● What you will do: Extend the passage on anxiety in children, picking up after its last sentence.

● Quoted passage:
▬▬▬

Anxiety is said to be a normal response to different stressful situations and might be beneficial to function better at workplace, social situations or at home. However, when the child manifests anxiety in the form of intense symptoms such as excessive sweating, shivering, panicking, going breathless, palpitation in the heart, intense restlessness, dry mouth, numbness or tingling hands or feet, muscle tension, nausea and dizziness and issues of sleeplessness, it requires attention and action.

Some of the reasons a child might experience anxiety could be trauma of abuse, accident, bullying, extreme pressure to perform well in academics, non-conducive environment at school, neighbourhood, home and ill-health over a period of time rendering the child helpless to learn skills of managing her or his daily activities.

▬▬▬

● Information provided:
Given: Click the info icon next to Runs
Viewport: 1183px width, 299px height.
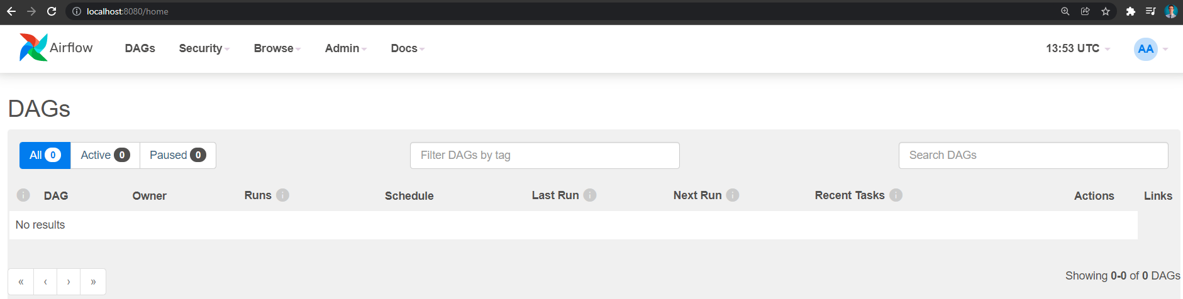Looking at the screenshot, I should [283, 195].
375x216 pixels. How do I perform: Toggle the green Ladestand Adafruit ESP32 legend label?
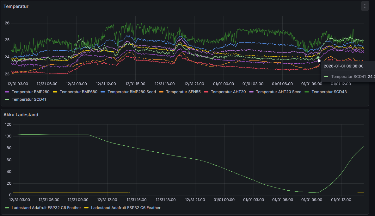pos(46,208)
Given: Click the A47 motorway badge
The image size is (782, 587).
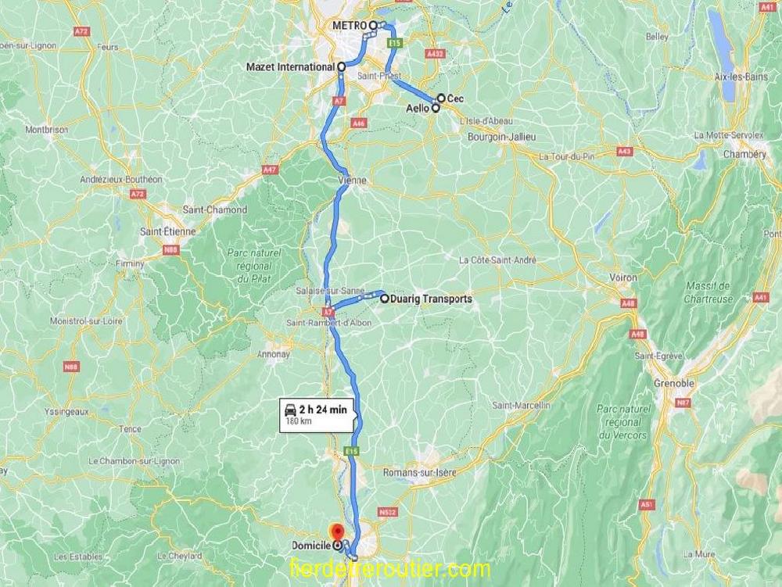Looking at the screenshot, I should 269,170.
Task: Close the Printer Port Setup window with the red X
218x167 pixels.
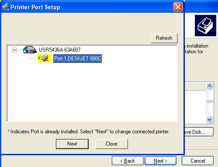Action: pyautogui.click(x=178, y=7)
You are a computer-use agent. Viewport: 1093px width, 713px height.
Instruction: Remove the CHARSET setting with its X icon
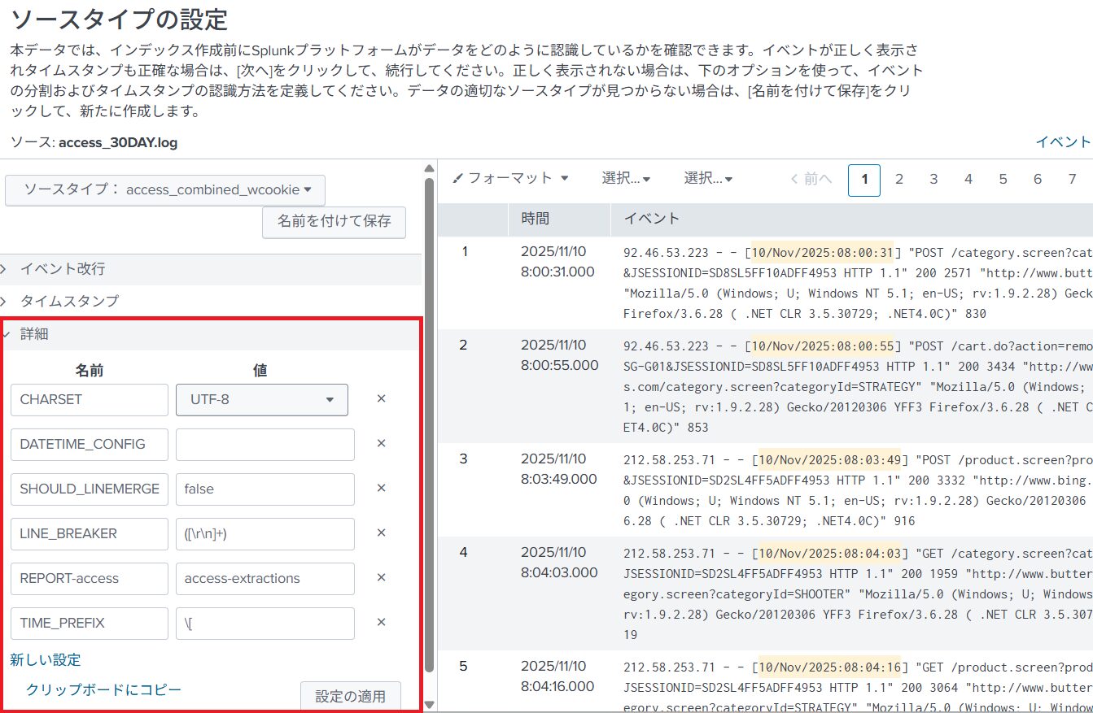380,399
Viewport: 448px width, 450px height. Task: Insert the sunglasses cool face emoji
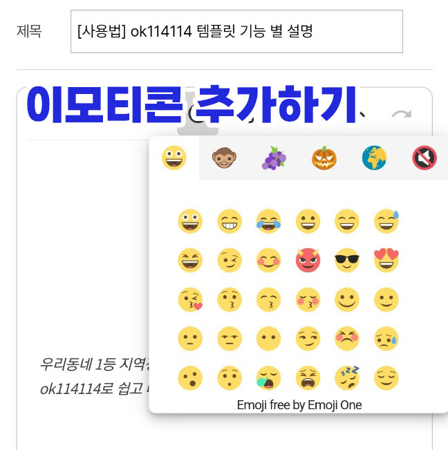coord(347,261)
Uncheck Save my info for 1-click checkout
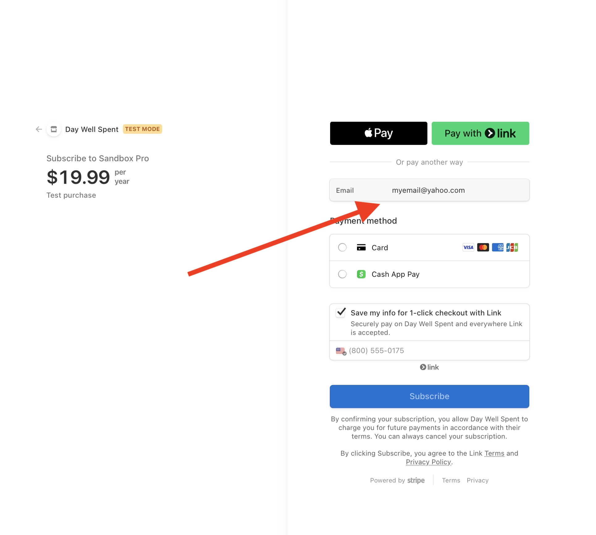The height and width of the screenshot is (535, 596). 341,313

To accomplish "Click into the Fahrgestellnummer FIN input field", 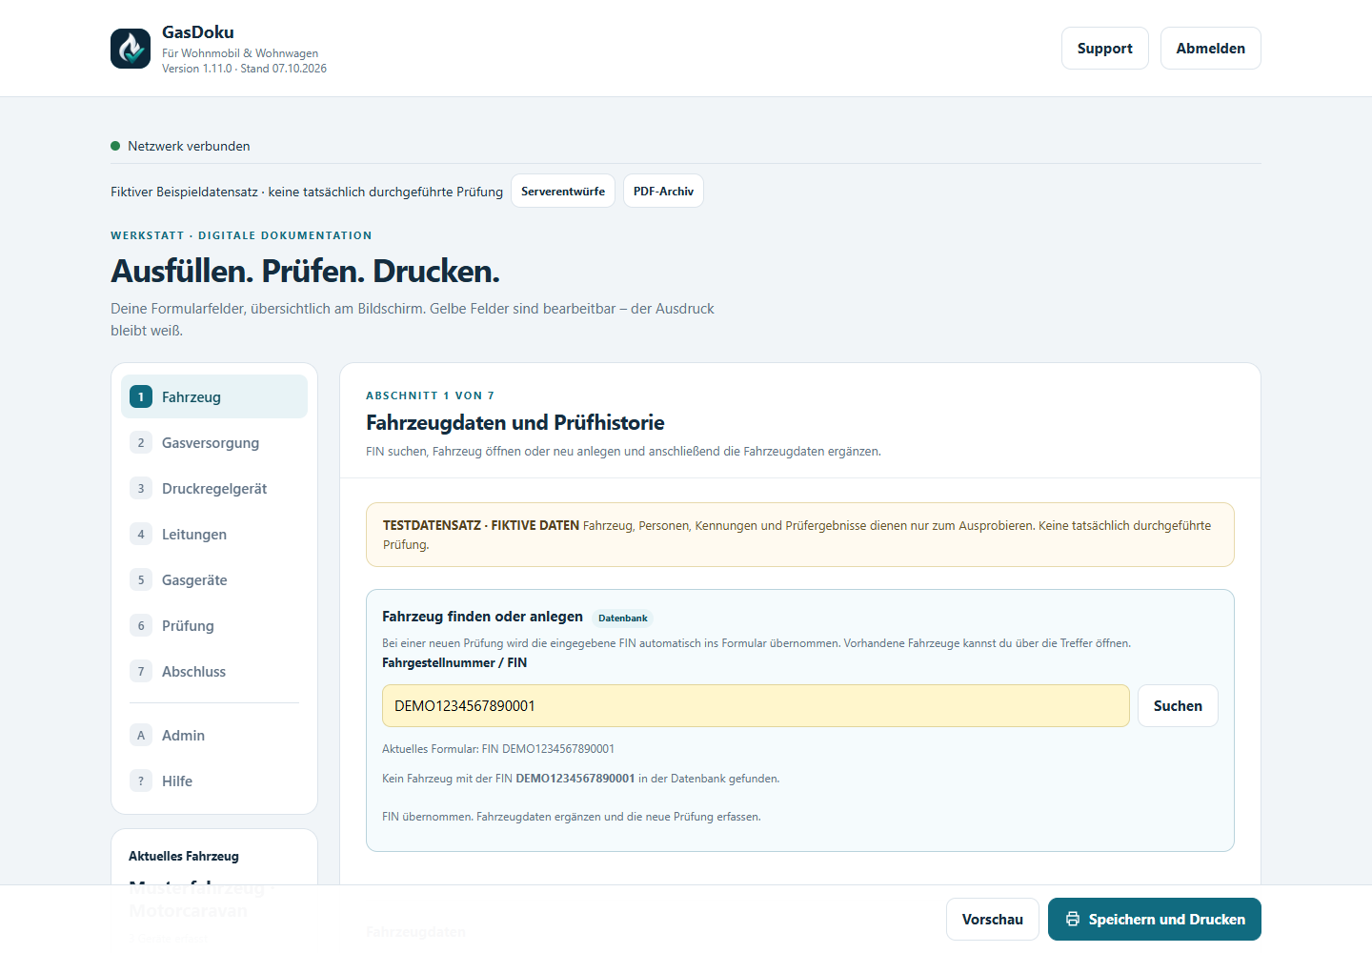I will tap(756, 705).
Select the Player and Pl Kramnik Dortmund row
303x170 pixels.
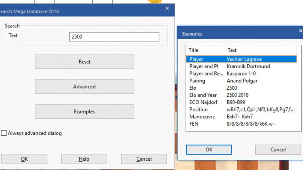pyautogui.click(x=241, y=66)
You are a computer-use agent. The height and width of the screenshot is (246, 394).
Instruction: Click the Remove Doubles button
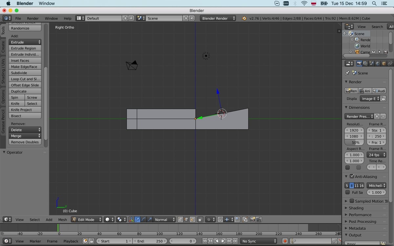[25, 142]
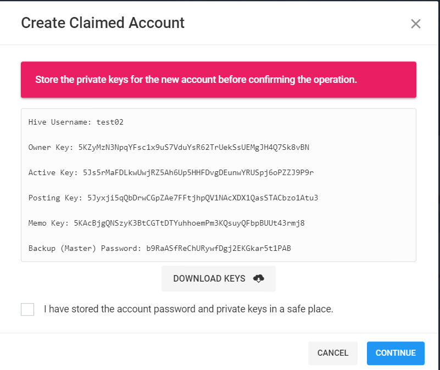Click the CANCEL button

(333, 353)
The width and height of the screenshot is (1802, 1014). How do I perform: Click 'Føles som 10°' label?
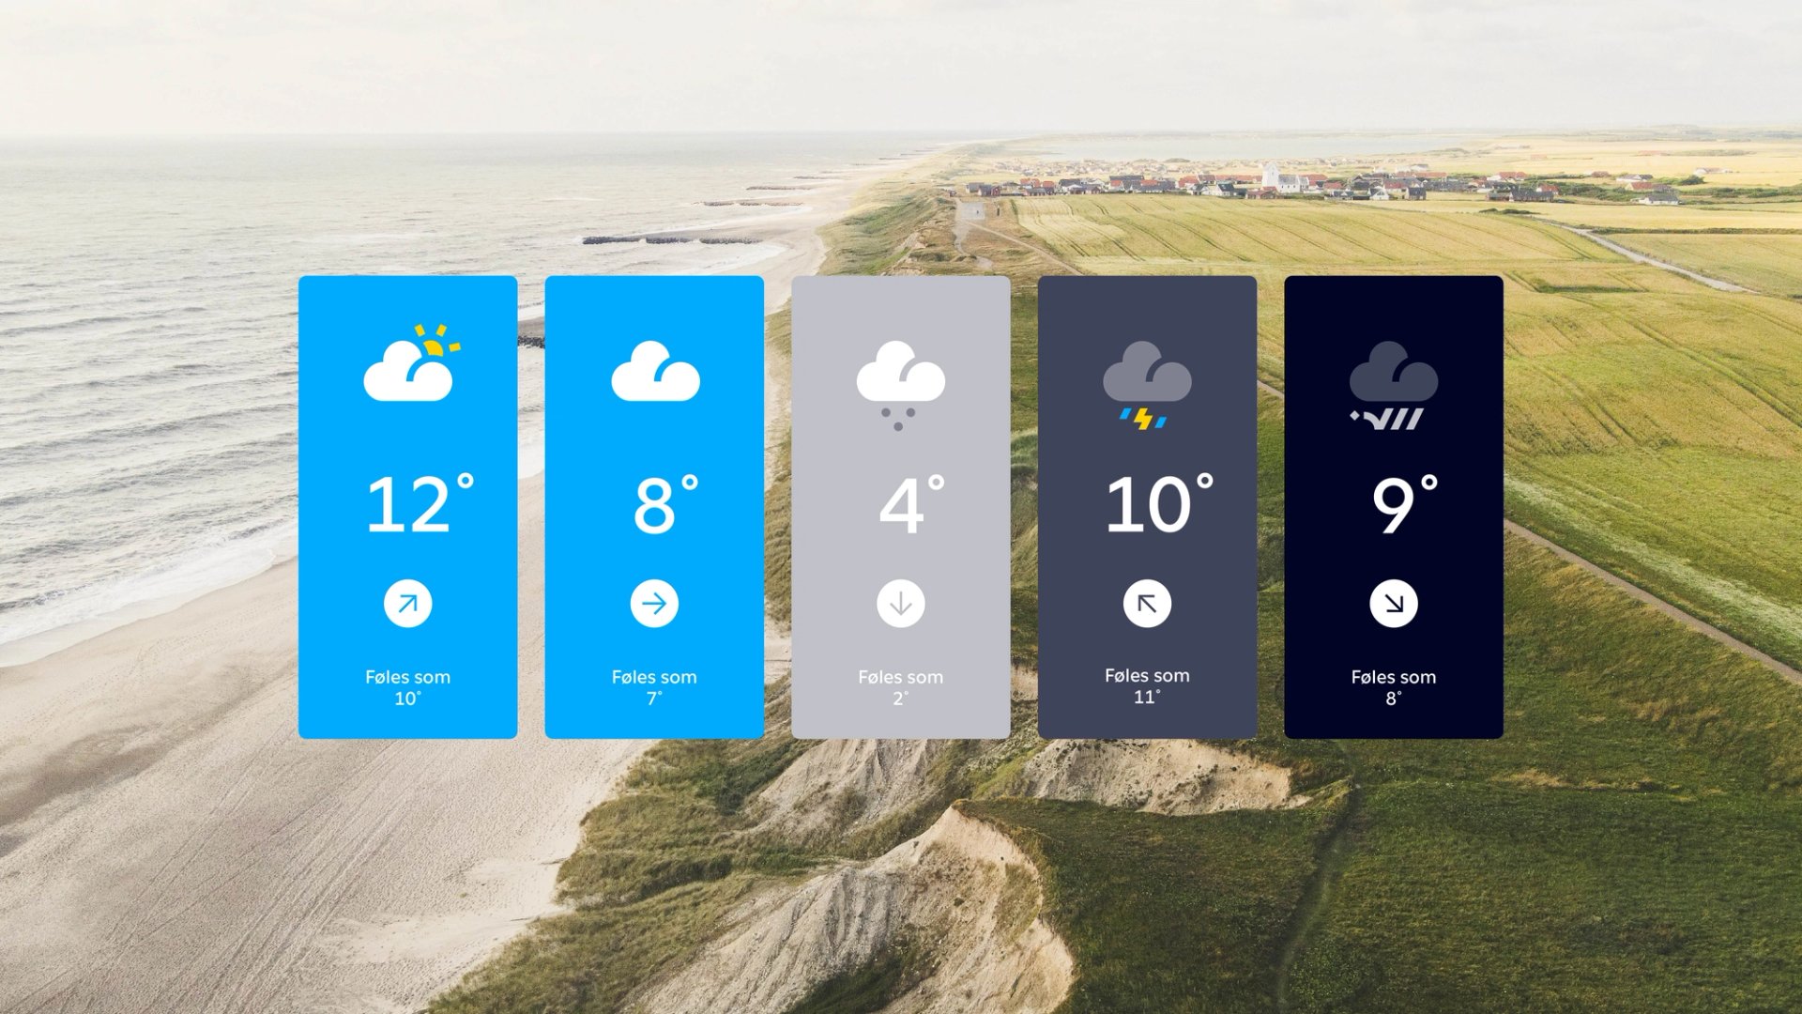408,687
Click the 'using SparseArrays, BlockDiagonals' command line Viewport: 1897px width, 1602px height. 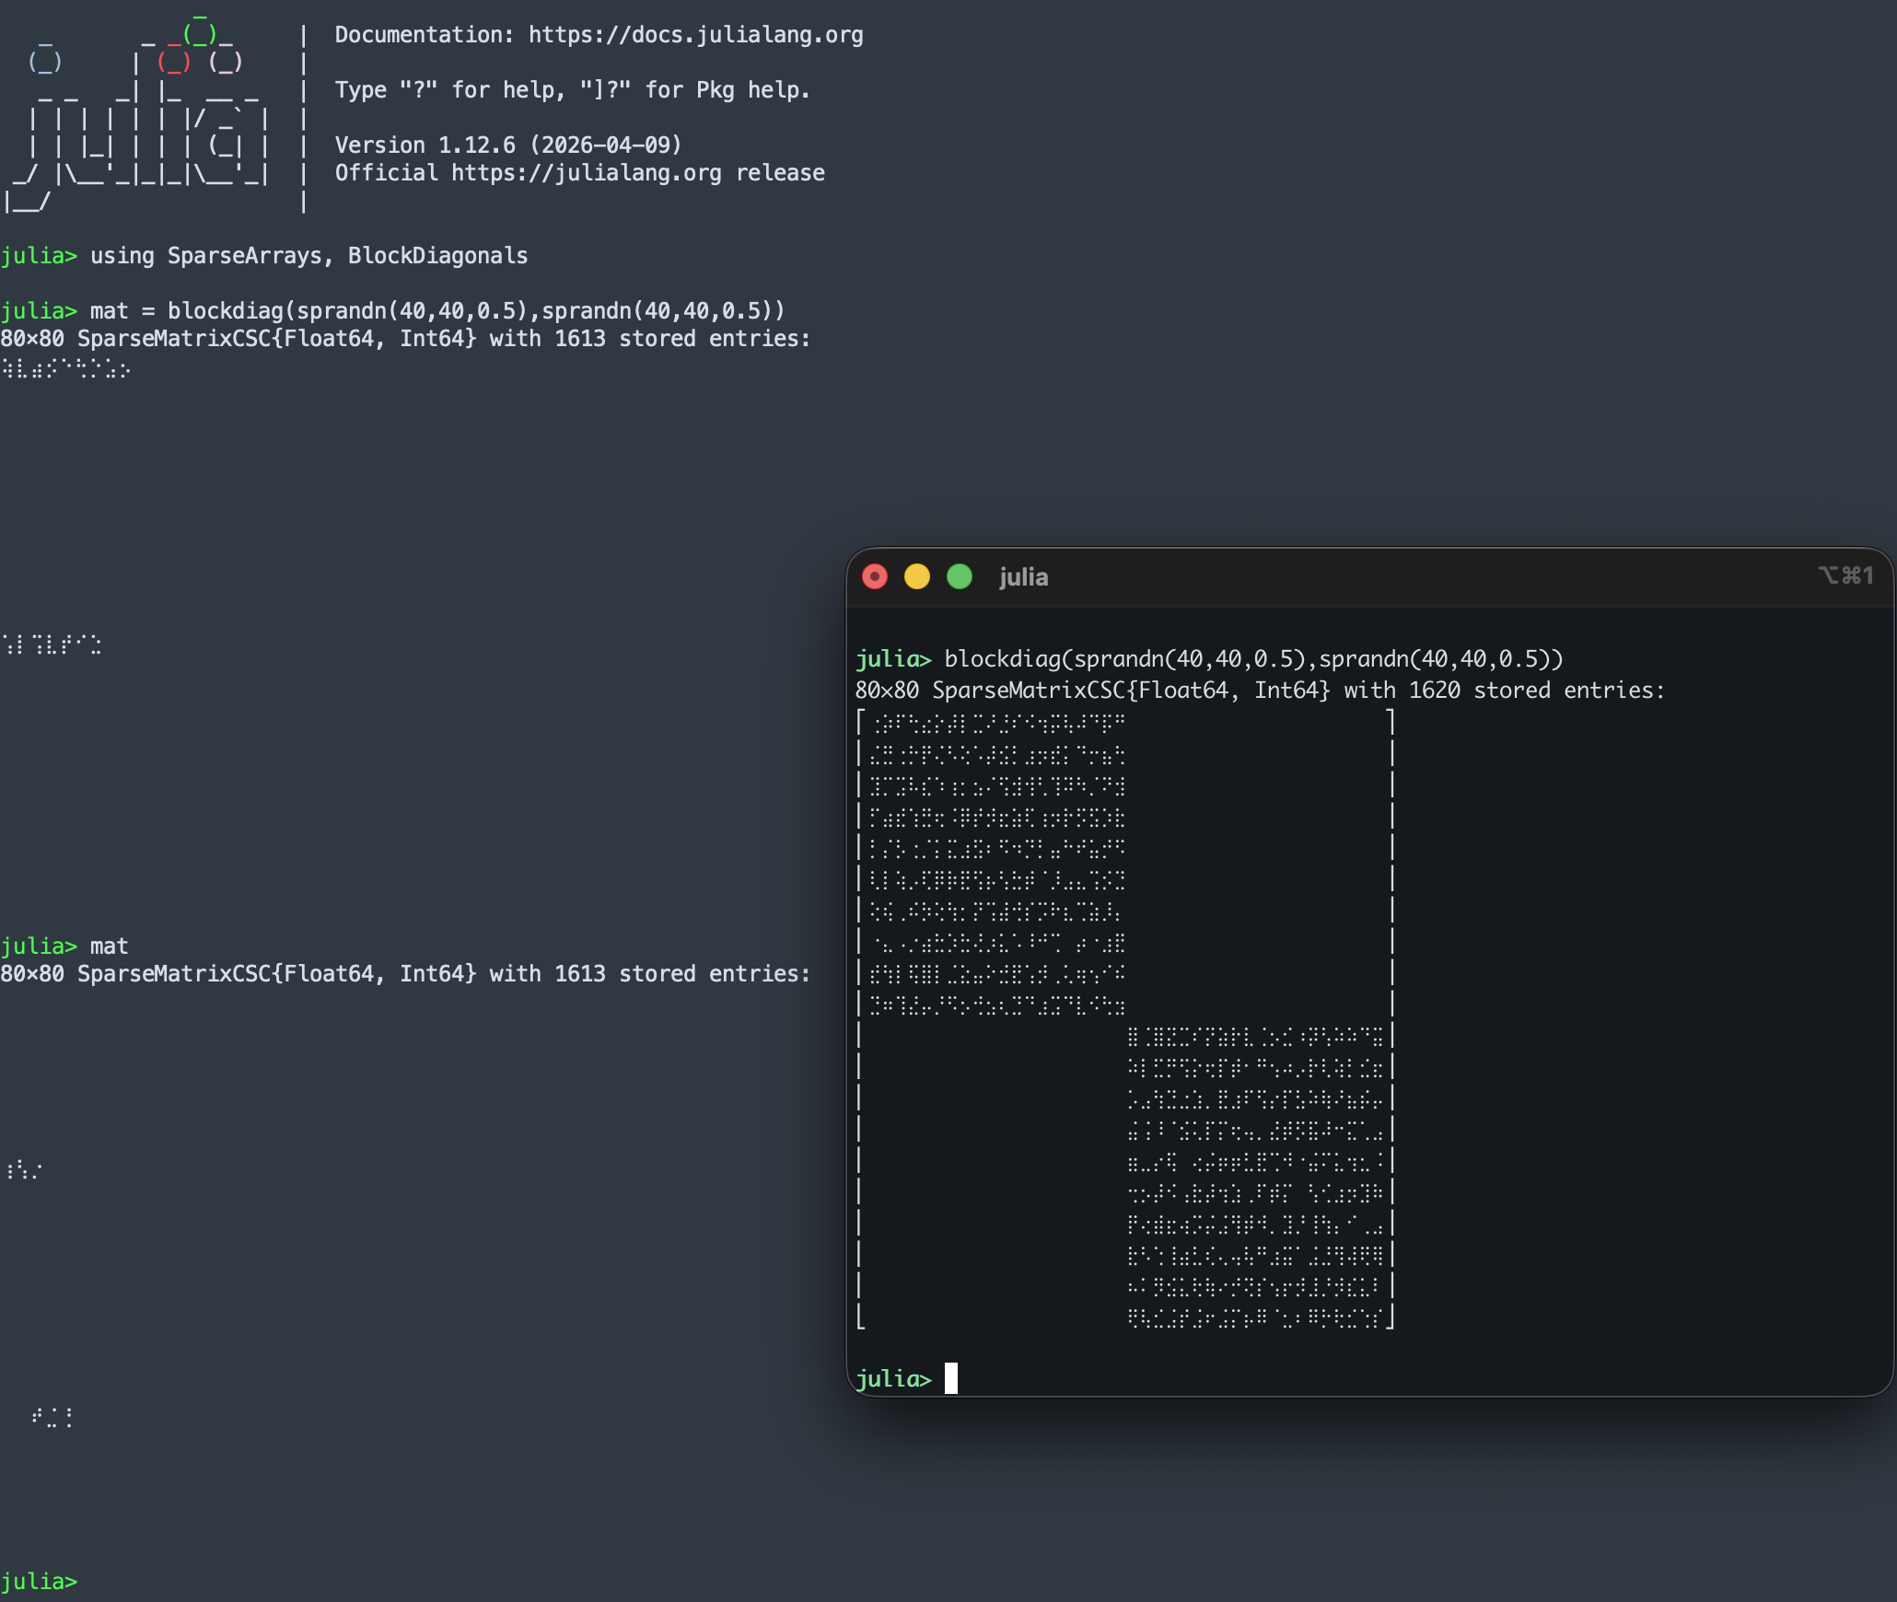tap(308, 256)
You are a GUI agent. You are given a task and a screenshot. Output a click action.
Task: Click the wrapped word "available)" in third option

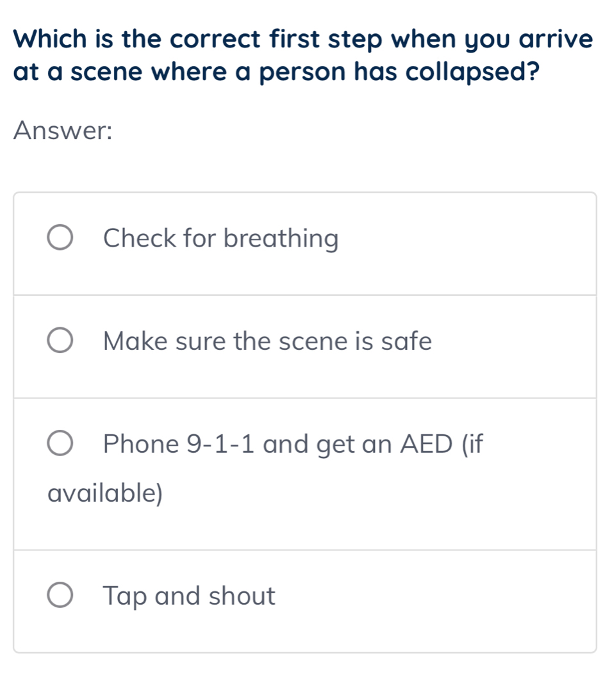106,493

▬▬▬

● Answer box:
When the child perceives a situation or a stimulus as threat, the symptoms of anxiety surface. With past experience that she or he has not been able to handle well and caused harm to self (emotionally, physically or sexually) or others, the child becomes extremely alert and sensitive and reacts to the stimulus. The response to the perception of threat could be learnt from the environment from either a parent or a significant person.

How can you as a parent help?

Here are a few pointers on how you could help your child going through the symptoms of anxiety.

  • Your child’s anxiety is not reflection of your parenting
  • Encourage and allow the child to go through the symptoms. Do not try to comfort by distracting or telling the child to suppress reaction to the threat cue.
  • Do not punish or make fun of your child’s anxiety
  • Tell the child it is okay to feel anxious and you will be there as a support
  • Encourage the child to talk about his or her anxiety
  • Teach relaxation techniques and activities
  • Stay calm when your child is going through the symptoms of anxiety

Seek professional help for your child to overcome or manage anxiety.